• Problem statement
Reproduce every one of the entries below word for word, line by line, changing nothing.
::: Material supplied
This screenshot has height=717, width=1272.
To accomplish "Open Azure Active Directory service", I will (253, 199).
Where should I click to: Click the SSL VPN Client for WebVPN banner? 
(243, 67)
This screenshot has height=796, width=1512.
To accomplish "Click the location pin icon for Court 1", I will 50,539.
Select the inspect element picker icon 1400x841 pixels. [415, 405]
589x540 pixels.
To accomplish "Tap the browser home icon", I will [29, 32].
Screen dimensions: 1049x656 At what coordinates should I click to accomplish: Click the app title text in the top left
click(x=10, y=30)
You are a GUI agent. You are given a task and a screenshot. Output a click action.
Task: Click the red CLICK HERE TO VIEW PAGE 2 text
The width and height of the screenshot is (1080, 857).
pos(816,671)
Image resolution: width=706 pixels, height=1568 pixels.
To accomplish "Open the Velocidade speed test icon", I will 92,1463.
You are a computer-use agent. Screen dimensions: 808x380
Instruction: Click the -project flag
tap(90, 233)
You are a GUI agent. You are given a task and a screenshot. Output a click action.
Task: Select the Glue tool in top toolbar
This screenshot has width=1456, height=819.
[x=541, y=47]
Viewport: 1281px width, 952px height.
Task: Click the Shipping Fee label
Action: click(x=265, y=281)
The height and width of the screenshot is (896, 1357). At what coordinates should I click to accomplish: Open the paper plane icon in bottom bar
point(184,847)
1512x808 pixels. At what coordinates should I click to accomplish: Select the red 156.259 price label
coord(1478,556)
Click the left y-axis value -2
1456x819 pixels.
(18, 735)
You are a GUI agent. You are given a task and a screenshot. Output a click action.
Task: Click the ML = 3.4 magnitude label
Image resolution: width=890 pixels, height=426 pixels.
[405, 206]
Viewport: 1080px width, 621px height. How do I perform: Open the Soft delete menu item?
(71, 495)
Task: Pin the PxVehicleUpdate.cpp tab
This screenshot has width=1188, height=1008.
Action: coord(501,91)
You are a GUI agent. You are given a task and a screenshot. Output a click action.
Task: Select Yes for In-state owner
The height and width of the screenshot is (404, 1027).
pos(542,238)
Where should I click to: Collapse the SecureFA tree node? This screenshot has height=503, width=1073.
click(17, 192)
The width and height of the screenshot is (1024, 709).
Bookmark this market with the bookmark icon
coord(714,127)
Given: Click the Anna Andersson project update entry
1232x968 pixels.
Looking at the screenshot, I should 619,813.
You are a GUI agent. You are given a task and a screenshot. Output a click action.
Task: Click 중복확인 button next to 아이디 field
::::::
• Response to this task
This screenshot has height=717, width=1272.
To accomplish "Open Azure Active Directory service", I will (253, 199).
Where should I click to: Click the SSL VPN Client for WebVPN banner? 
(243, 67)
This screenshot has height=796, width=1512.
To accomplish "Click the location pin icon for Court 1", I will 50,539.
Select the inspect element picker icon 1400x841 pixels. [415, 405]
589x540 pixels.
To accomplish "Tap the browser home icon", I will [29, 32].
Screen dimensions: 1049x656 At what coordinates should I click to accomplish: Click the app title text in the top left
click(x=10, y=30)
You are a GUI agent. You are given a task and a screenshot. Output a click action.
Task: Click the red CLICK HERE TO VIEW PAGE 2 text
The width and height of the screenshot is (1080, 857).
pos(816,671)
Image resolution: width=706 pixels, height=1568 pixels.
To accomplish "Open the Velocidade speed test icon", I will 92,1463.
You are a computer-use agent. Screen dimensions: 808x380
Instruction: Click the -project flag
tap(90, 233)
You are a GUI agent. You are given a task and a screenshot. Output a click action.
Task: Select the Glue tool in top toolbar
This screenshot has width=1456, height=819.
[x=541, y=47]
Viewport: 1281px width, 952px height.
Task: Click the Shipping Fee label
Action: click(x=265, y=281)
The height and width of the screenshot is (896, 1357). At what coordinates should I click to accomplish: Open the paper plane icon in bottom bar
point(184,847)
1512x808 pixels. At what coordinates should I click to accomplish: Select the red 156.259 price label
coord(1478,556)
Click the left y-axis value -2
1456x819 pixels.
(18, 735)
You are a GUI agent. You are given a task and a screenshot. Output a click action.
Task: Click the ML = 3.4 magnitude label
Image resolution: width=890 pixels, height=426 pixels.
[405, 206]
Viewport: 1080px width, 621px height. How do I perform: Open the Soft delete menu item?
(71, 495)
Task: Pin the PxVehicleUpdate.cpp tab
This screenshot has width=1188, height=1008.
Action: coord(501,91)
You are a GUI agent. You are given a task and a screenshot. Output a click action.
Task: Select Yes for In-state owner
The height and width of the screenshot is (404, 1027).
pos(542,238)
Where should I click to: Collapse the SecureFA tree node? This screenshot has height=503, width=1073.
click(17, 192)
The width and height of the screenshot is (1024, 709).
Bookmark this market with the bookmark icon
coord(714,127)
Given: Click the Anna Andersson project update entry
1232x968 pixels.
Looking at the screenshot, I should 619,813.
You are a GUI agent. You are given a task and a screenshot. Output a click action.
Task: Click 중복확인 button next to 아이디 field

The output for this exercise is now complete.